### INPUT FOR THIS TASK
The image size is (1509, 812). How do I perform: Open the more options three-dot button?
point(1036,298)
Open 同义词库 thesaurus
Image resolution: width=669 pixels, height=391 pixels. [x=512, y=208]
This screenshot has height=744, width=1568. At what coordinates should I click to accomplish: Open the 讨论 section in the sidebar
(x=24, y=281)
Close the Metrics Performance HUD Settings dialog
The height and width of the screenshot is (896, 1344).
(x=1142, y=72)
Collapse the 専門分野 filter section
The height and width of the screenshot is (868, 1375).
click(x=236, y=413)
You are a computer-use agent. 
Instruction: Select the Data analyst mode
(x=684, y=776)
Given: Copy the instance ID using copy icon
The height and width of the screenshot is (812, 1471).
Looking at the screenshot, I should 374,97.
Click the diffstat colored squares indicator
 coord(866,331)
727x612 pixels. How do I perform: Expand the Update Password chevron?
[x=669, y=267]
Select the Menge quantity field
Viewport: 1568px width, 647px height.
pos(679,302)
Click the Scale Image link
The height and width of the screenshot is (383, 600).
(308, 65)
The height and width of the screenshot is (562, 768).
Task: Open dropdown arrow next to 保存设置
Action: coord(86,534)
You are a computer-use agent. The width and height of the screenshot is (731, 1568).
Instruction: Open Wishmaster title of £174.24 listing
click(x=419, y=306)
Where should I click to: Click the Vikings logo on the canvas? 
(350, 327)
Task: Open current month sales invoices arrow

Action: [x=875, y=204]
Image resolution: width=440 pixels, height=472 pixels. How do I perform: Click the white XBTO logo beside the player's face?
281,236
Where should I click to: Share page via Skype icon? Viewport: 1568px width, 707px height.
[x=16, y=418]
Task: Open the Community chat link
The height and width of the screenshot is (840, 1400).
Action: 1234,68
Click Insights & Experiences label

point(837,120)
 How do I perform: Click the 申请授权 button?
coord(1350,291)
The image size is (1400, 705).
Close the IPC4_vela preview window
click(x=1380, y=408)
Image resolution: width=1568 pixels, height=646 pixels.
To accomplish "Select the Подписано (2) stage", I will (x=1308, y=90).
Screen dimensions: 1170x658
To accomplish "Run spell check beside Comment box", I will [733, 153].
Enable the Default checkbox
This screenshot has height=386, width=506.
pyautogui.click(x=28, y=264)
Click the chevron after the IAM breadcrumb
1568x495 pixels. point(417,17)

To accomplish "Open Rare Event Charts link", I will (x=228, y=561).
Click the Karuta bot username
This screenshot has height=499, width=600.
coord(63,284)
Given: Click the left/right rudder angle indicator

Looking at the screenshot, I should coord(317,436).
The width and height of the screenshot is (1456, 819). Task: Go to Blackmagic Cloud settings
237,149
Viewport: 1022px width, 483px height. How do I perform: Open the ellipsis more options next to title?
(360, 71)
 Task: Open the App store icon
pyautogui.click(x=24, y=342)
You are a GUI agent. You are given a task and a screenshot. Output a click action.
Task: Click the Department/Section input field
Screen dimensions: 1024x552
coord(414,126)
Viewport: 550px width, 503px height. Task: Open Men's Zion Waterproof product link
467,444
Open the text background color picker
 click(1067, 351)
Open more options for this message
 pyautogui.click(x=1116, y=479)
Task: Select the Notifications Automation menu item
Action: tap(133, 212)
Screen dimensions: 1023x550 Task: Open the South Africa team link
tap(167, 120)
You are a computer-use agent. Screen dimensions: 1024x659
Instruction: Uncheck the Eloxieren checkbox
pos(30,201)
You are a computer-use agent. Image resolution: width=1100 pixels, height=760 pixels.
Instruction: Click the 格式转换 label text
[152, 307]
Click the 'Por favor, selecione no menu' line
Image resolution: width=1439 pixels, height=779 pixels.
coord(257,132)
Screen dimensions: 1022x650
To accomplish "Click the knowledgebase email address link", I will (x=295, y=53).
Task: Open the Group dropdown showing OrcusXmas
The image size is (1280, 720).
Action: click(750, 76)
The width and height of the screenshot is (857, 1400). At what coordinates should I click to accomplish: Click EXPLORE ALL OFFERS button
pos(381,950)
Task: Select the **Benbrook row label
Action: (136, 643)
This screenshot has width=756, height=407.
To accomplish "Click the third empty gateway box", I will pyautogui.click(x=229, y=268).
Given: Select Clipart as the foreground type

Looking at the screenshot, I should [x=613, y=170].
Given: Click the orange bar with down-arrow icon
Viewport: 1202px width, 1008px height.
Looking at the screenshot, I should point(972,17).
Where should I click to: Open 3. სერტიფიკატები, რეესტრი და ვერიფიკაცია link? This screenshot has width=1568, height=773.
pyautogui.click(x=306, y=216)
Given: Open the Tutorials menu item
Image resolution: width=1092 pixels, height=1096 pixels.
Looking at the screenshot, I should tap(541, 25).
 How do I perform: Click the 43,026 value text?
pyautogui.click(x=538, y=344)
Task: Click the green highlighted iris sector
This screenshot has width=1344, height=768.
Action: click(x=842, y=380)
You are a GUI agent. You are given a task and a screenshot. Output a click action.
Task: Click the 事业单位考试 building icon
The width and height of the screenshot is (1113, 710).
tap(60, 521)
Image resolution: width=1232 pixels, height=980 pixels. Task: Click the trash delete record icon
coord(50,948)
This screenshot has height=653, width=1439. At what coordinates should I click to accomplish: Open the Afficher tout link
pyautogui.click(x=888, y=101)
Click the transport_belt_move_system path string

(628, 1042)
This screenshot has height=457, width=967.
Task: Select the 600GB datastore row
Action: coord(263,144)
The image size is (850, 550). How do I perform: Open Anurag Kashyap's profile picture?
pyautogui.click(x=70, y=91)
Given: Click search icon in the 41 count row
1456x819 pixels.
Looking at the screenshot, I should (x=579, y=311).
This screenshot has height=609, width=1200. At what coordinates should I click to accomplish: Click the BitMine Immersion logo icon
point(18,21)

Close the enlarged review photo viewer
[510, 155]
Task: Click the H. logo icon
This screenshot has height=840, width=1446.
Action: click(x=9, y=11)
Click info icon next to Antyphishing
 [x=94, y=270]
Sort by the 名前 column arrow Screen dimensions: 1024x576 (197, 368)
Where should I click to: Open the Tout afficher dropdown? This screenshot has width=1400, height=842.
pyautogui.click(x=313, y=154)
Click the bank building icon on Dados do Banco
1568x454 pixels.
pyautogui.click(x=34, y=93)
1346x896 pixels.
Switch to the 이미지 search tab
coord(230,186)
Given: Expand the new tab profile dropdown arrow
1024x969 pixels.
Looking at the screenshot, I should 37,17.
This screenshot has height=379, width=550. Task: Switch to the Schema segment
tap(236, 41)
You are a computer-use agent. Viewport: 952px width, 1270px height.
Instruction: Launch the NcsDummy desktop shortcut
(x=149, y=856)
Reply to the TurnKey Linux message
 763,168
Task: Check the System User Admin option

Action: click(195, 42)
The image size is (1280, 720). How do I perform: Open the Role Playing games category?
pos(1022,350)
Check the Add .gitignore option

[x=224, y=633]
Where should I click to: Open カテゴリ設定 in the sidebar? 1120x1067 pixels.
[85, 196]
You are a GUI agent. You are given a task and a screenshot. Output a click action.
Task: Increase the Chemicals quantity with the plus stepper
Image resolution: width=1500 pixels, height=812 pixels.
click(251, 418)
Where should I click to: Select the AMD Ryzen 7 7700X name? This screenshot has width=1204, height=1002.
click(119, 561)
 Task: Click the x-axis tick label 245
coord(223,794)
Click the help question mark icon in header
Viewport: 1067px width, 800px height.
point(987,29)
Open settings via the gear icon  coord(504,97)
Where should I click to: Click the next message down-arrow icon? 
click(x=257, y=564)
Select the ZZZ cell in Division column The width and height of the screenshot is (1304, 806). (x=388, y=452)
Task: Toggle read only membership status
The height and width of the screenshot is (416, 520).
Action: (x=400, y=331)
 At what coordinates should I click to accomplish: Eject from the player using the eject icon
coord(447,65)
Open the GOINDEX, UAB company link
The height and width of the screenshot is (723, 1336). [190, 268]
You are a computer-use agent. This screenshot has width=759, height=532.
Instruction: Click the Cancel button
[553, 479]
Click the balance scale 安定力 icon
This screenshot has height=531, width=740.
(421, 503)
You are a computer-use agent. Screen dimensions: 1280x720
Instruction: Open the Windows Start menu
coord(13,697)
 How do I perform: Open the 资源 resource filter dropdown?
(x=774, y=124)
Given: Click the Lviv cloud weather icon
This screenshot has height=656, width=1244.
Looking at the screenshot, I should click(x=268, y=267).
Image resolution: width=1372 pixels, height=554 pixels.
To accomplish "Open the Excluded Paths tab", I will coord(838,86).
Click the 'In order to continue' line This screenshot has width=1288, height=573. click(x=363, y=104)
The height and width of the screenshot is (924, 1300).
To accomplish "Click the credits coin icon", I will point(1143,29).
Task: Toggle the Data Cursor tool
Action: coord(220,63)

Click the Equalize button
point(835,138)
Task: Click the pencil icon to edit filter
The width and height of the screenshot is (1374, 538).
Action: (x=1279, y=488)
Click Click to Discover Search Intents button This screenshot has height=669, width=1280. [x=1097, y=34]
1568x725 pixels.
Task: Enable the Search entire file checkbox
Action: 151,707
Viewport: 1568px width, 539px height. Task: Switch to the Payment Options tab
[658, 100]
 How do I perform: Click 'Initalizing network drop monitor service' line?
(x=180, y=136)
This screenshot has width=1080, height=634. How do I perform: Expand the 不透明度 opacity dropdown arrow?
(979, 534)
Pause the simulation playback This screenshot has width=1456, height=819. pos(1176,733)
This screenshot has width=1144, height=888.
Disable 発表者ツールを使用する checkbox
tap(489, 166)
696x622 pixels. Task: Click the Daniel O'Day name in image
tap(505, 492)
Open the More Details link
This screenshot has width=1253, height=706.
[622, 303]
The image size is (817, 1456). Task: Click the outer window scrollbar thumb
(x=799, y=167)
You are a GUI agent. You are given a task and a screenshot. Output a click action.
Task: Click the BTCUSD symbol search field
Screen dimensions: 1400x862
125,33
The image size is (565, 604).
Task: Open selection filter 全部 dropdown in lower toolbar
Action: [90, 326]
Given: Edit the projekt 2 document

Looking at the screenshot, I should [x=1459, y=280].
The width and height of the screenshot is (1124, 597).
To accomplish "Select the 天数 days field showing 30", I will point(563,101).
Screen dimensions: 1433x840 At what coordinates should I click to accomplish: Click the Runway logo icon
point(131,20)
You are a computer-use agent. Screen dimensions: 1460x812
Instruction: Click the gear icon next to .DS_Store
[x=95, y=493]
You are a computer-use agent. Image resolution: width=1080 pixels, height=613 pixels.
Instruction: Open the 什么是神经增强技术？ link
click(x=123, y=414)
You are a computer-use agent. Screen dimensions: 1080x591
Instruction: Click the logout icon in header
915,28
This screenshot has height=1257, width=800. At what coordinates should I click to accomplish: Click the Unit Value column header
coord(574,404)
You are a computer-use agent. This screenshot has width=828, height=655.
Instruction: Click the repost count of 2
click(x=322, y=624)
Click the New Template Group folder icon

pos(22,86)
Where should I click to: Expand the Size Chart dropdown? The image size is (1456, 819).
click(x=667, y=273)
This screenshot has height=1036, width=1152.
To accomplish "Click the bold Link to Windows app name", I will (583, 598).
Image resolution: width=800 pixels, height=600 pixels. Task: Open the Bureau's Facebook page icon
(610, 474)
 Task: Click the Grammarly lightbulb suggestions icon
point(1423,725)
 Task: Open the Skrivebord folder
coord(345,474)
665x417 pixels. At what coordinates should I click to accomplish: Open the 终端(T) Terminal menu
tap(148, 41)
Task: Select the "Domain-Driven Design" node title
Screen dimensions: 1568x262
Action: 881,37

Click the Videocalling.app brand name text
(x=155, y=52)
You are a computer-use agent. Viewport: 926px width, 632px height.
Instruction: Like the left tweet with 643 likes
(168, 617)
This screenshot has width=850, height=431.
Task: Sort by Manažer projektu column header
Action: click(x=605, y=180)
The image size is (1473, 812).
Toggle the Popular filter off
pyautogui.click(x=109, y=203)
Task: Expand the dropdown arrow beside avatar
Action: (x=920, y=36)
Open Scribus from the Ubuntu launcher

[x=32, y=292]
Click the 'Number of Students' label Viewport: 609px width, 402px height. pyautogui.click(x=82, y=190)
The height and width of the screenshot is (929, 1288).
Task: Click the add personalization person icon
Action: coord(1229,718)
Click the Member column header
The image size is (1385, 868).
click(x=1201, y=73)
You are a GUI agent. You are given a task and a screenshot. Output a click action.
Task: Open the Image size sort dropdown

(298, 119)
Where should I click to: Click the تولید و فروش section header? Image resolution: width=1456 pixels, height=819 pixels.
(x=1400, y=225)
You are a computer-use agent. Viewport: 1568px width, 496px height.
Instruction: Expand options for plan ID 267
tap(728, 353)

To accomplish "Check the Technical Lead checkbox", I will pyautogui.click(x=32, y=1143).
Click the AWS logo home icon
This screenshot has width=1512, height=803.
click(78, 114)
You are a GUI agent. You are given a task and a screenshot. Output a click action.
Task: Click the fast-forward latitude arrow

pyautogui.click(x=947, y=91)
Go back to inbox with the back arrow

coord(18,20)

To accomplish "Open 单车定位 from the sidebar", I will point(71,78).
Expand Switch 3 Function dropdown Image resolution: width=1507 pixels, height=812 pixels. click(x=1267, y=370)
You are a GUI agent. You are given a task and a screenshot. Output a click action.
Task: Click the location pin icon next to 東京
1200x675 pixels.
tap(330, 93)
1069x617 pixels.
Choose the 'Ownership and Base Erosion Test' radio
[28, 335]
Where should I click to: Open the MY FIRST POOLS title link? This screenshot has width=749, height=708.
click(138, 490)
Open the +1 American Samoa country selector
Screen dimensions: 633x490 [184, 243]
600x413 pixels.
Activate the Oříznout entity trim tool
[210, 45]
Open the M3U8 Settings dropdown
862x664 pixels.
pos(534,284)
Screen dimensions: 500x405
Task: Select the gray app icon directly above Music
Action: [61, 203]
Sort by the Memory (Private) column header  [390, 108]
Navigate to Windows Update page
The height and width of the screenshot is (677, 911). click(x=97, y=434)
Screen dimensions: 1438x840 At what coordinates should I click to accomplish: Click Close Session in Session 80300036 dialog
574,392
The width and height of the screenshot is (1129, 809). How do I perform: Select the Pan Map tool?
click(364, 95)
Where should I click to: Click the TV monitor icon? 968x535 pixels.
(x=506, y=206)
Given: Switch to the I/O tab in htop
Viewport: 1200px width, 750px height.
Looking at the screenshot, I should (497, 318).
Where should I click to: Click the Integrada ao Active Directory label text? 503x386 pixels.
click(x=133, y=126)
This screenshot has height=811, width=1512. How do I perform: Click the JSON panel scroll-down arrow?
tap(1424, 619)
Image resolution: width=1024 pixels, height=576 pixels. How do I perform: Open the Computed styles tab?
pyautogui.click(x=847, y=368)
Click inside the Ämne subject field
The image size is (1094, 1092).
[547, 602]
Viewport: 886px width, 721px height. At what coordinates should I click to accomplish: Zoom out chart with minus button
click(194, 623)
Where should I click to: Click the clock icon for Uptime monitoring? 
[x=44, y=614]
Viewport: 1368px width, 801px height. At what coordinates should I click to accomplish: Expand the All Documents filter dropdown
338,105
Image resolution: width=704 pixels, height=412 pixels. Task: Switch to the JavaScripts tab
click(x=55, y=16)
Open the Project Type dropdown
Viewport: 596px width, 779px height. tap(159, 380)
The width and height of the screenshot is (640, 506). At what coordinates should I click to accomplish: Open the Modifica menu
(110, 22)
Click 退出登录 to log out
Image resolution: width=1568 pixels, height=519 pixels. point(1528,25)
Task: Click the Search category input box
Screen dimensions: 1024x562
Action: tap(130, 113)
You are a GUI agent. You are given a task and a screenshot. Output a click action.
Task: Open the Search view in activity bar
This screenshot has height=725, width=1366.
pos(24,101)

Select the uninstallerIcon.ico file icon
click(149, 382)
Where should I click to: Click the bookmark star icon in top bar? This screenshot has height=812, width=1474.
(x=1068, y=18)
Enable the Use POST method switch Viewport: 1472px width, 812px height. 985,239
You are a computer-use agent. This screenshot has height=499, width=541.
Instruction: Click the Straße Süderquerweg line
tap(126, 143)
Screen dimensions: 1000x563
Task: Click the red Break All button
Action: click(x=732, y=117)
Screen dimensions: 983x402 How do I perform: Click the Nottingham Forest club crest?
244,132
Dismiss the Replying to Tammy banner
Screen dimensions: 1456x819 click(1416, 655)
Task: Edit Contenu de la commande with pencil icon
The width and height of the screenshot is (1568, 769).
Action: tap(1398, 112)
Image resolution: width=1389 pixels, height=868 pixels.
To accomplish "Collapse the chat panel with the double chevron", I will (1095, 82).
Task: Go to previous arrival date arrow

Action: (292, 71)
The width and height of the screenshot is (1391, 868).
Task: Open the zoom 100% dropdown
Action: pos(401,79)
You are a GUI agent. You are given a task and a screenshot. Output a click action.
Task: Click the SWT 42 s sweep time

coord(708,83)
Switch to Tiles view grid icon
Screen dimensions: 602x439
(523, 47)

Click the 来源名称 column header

### WHAT NEEDS TO BE DONE
Take the rows beginning with the line containing "Close the enlarged review photo viewer" and ending with the line containing "Sort by the 名前", and format them as a numbered list with blank lines dropped.

### OUTPUT BELOW
1. Close the enlarged review photo viewer
2. [510, 155]
3. Task: Click the H. logo icon
4. This screenshot has height=840, width=1446.
5. Action: click(x=9, y=11)
6. Click info icon next to Antyphishing
7.  [x=94, y=270]
8. Sort by the 名前 column arrow Screen dimensions: 1024x576 (197, 368)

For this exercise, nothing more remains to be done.